A Land Of Grace And Grandeur 

Your eyes will immediately be drawn to Mitre Peak, towering 1,700 metres over the water like a giant wedge of forested Toblerone. Then as you cast your eyes around the fiord, you’ll begin to appreciate the sheer grace and grandeur of the snow-capped Fiordland ranges and wonder just how did these mountains become so entwined with the sea? This might be a good time to drop in that snippet of geology and history I promised. The answer lies in glaciation. During previous ice ages, glaciers throughout New Zealand’s southern ranges carved out distinctive U-shaped valleys that a series of tectonic movements along the south-west coast then lowered into the sea forming long fiords. Sounds are formed when V-shaped river valleys get similar tectonic treatment. The sealer John Grono, who in 1823 was the first European to venture in here, may well have known all this but decided “Milford Fiord” just didn’t roll of the tongue as well.
Fiordland enjoys high rainfall. So if it starts raining during your venture on the water, you’re in luck. This is when the fiord’s countless waterfalls — that are already pretty spectacular — really come to life. As if on cue from some meteorological conductor, the waterfalls suddenly swell into raging torrents that crash unhindered into the sea from the clifftops in thunderous, frothing glory. Your cruise boat operator will get in nice and close to allow you to enjoy this experience to the max, so be prepared to cop plenty of spray.  
Winter in Milford Sound is also the best time to encounter fur seals, penguins and bottlenose dolphins who venture in from the open sea to enjoy the fiord in the quieter months. Whether you’re on a cruise boat or in a kayak, the more quietly and respectfully you make up-close experiences with the natural inhabitants of Milford Sound, the longer they’ll last. 

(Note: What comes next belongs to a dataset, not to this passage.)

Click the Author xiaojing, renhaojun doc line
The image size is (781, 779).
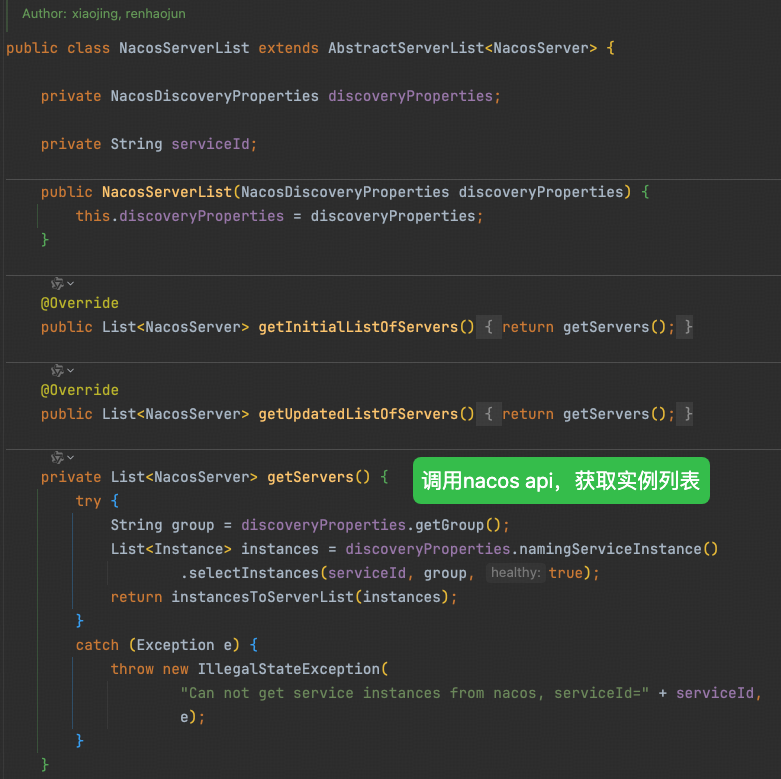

There’s also plenty of wildlife in Milford Sound to discover underwater. While a scuba dive into the ocean depths offers you a unique opportunity to encounter colourful sea life and rare black coral, most visitors seeking undersea experiences opt to visit Milford Sound’s floating underwater observatory. Moored to a rocky edge of the fiord, the observatory lets you peer into the depths 10 m below sea level from the comfort of an air-conditioned viewing room – effectively an aquarium in reverse, where you’ll become both spectacle and spectator. You can book tickets to visit the observatory as part of some cruises or selected kayaking packages. 

5 Essential Tips To Enjoying The Milford Sound Experience  


  1. Bring plenty of insect repellent – Sandflies love this place as much as we do. 

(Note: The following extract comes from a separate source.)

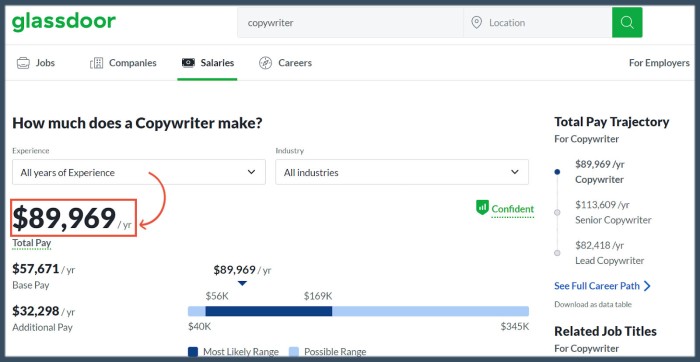This screenshot has height=362, width=700.
Task: Click the Careers compass icon
Action: click(x=265, y=63)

  2. Go in winter – There are fewer crowds, the alpine photo ops look more amazing, and there’s more marine wildlife to talk to. 
  3. Pack a raincoat and a warm change of clothes – For getting up close to waterfalls such as Stirling Falls without having to worry about making your return trip in wet undies. Fiordland is also New Zealand’s rainfall capital, which is fortunate given that’s when the waterfalls are most spectacular. 
  4. Strap on sturdy footwear and take a hike – Whether you like short shoreline strolls or gnarly half-day treks with amazing views, allow yourself plenty of time to enjoy great walks in and around Milford Sound. 
  5. Drive with care – Although fully sealed, some of Milford Road’s twists and turns can be tricky to negotiate. Add heavy traffic in summer and occasional surface ice, avalanches and road closures in winter, and you’ve got every reason to be uber attentive behind the wheel. Rest assured that thousands of visitors make the drive each year without mishap – so enjoy this most spectacular road trip in the world!